● Prompt 1:
Repeat the records word for word, from the line containing "The width and" through the end of the records, and leave the pictures out.
● Prompt 2:
Pick up the Istanbul doner guide after its last sentence and keep writing.

● Document text:
^^^^^^^^^^^^^^^^

Family-run, on Divanyolu Caddesi between the Sultanahmet and Çemberlitaş tram stops, and open since 1974. The kitchen leans on Ottoman flavors to build hearty plates, which makes it a good landing after a morning around Sultanahmet; the Topkapı Palace gate is roughly a ten-minute walk away. It now trades as Sedef Döner with more than one branch, so head for the Divanyolu original. You can take the doner as a wrap or sandwich, but order it on the plate: sliced meat with chips and fresh vegetables.

Doner kebab plate with chips and fresh vegetables at Sedef Bufe in Sultanahmet Istanbul

Nearby: Tarihi Sultanahmet Köftecisi Selim Usta (köfte), Fuego Cafe & Restaurant (modern Turkish cafe), and Matbah Restaurant (kebab in a historic building).

Find it on Google Maps

Best doner in Beşiktaş and Galata

Off the historic peninsula, on the European shore: one shop by Galata Tower, one in Beşiktaş, a waterfront district with local streets worth a walk after you eat.

^^^^^^^^^^^^^^^^

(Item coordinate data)
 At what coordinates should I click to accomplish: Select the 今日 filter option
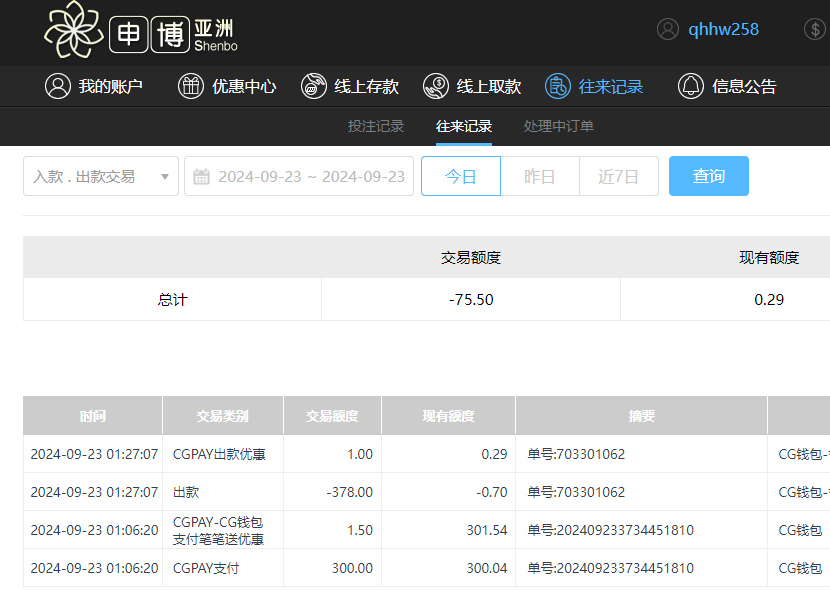pyautogui.click(x=460, y=175)
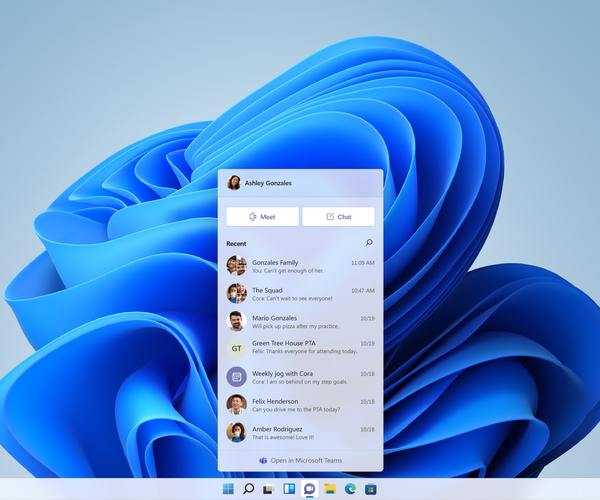This screenshot has height=500, width=600.
Task: Open The Squad group chat
Action: pyautogui.click(x=300, y=293)
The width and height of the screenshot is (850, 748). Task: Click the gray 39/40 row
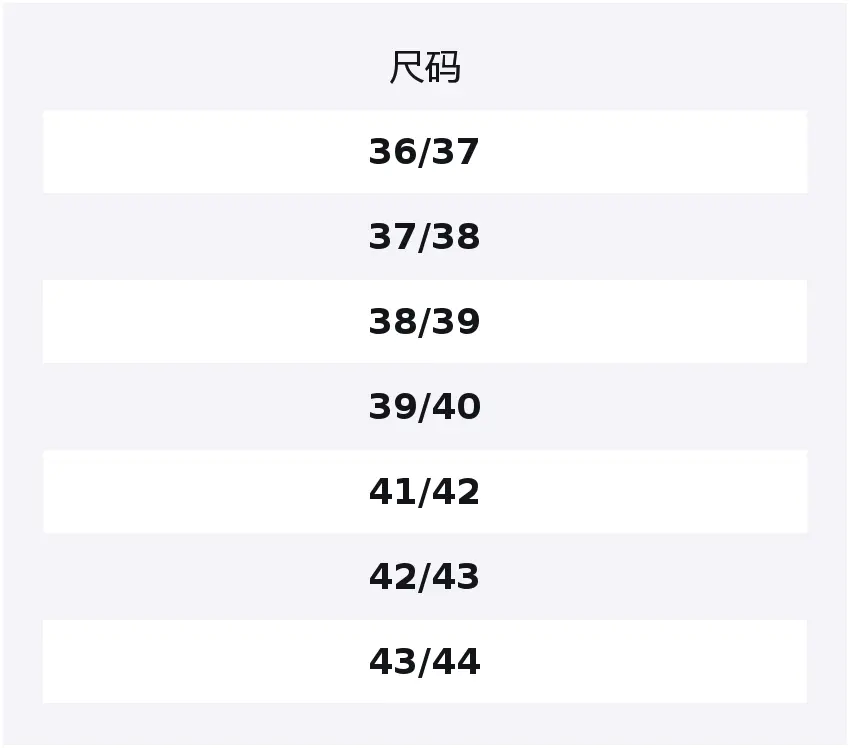click(424, 407)
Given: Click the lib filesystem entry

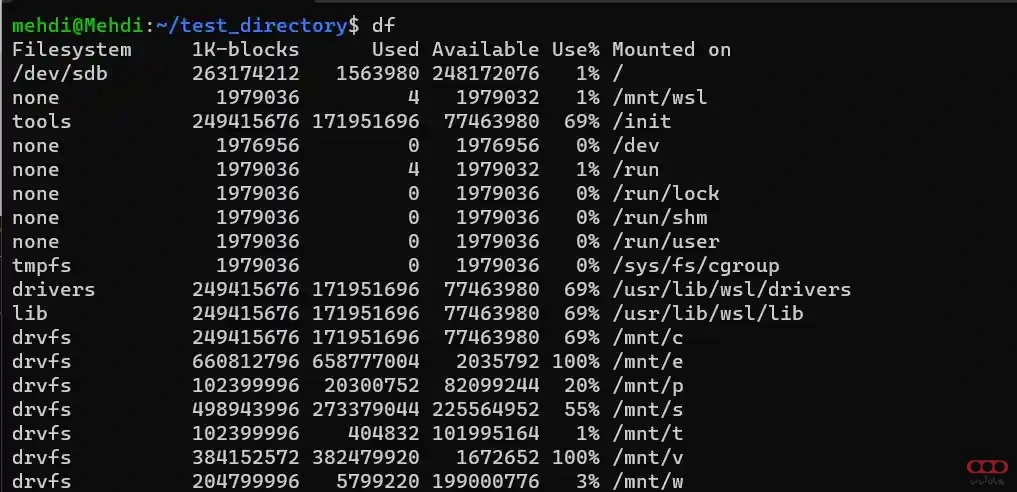Looking at the screenshot, I should [30, 313].
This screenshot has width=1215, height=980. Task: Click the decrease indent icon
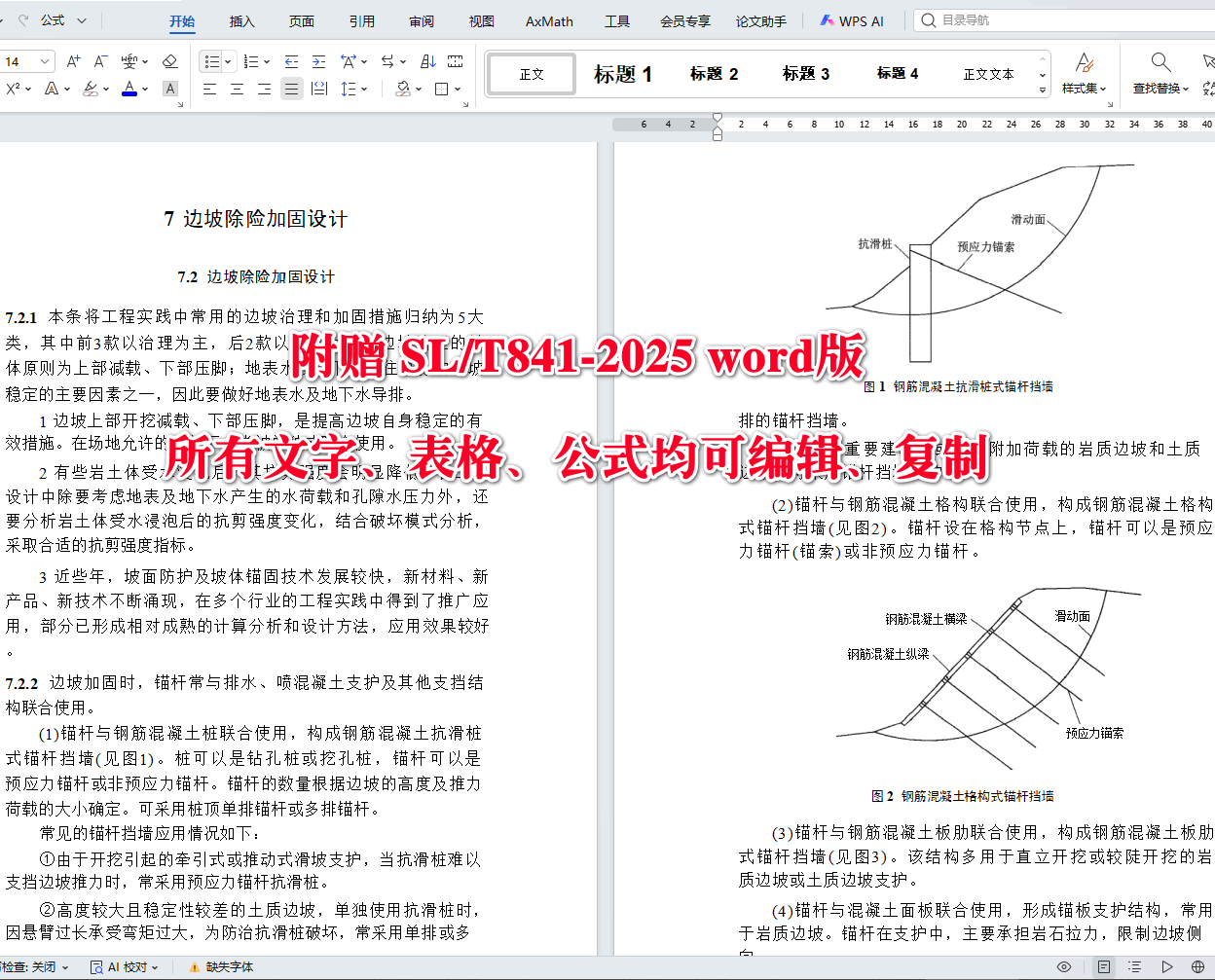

^^^^^^^^^^^^^^^^

● Expected answer 1:
The width and height of the screenshot is (850, 748). Task: Click the gray 39/40 row
click(424, 407)
Given: Click the lib filesystem entry

Looking at the screenshot, I should [30, 313].
This screenshot has width=1215, height=980. Task: Click the decrease indent icon

● Expected answer 2:
6. Karadeniz Döner Asım Usta, Beşiktaş

An old-school shop carving Black Sea style meat, tiny and nearly always full of locals. The line outside is near-constant and almost all locals. The doner is lamb or veal hung fresh, and the shop’s reputation rests on how carefully the meat is chosen before it ever reaches the spit. This is the pick if you want the doner locals line up for rather than the one nearest a monument.

Black Sea style doner sandwich at Karadeniz Doner Asim Usta in Besiktas Istanbul

Nearby: Midyeci Ahmet (stuffed fried mussels), Sinop Mantı (Turkish ravioli), and Ist Too at the Shangri-La (smart casual).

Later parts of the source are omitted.